__Selected passage__:
▼

The Lakeville Journal
- Type: Weekly newspaper
- Owner(s): LJMN Media, Inc
- Founder: Colvin Card
- Publisher: James H. Clark
- Editor-in-chief: Christian Murray
- Managing editor: Aly Morrissey
- Founded: 1897
- Language: English
- City: Lakeville, Connecticut
- Circulation: 4,800
- Website: lakevillejournal.com

= The Lakeville Journal =

American weekly newspaper in Lakeville, Connecticut

The Lakeville Journal is an American weekly newspaper in Lakeville, Connecticut. It is published by The Lakeville Journal Company, which also publishes the Millerton News and published the Winsted Journal as a separate publication until it merged with the Lakeville Journal in 2017.

== History ==
The Journal was established in 1897 by Colvin Card as an independent eight-column four page weekly, published on Saturdays. Card's other newspaper, the Millerton, New York Telegram, had grown steadily in circulation. But the Journal, situated in a small farming community with a dying iron industry, had limited circulation, with Rowell's Directory consistently rating it as a paper with less than a thousand in paid circulation in the early 20th century. Early on, the paper used a boilerplate system for national coverage, with the first and last pages being produced by a syndicate and run along with ads for patent medicines, and the internal pages dedicated to original local reporting.

▲

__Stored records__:
▼

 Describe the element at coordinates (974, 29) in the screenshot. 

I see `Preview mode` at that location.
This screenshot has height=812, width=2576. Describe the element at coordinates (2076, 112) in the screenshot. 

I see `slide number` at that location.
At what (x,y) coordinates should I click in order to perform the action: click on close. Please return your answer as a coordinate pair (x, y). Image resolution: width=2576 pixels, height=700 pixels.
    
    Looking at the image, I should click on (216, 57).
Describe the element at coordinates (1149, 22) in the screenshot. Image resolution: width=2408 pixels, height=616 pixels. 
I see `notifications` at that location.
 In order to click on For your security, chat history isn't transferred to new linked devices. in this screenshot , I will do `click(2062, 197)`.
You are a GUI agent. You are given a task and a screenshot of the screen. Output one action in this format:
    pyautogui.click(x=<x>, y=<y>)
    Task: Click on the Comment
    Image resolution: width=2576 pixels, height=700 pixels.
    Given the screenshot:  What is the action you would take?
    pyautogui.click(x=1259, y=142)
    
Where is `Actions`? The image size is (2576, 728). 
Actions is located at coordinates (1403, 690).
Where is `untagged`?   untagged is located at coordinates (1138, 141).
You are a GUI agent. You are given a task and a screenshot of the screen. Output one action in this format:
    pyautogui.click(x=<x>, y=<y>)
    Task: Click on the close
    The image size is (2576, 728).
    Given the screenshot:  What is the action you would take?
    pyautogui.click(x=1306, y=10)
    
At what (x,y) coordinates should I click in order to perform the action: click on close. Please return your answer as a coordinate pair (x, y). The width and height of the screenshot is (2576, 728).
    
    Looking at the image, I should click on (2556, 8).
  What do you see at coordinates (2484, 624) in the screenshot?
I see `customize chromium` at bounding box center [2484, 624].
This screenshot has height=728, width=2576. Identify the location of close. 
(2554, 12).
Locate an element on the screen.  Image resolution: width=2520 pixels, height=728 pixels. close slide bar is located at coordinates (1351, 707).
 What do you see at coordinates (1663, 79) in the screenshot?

▲

__Exercise requirements__: List every person named in the article on The Lakeville Journal above, giving each one's role at the newspaper.

__Reply__:
- Colvin Card: founder
- James H. Clark: publisher
- Christian Murray: editor-in-chief
- Aly Morrissey: managing editor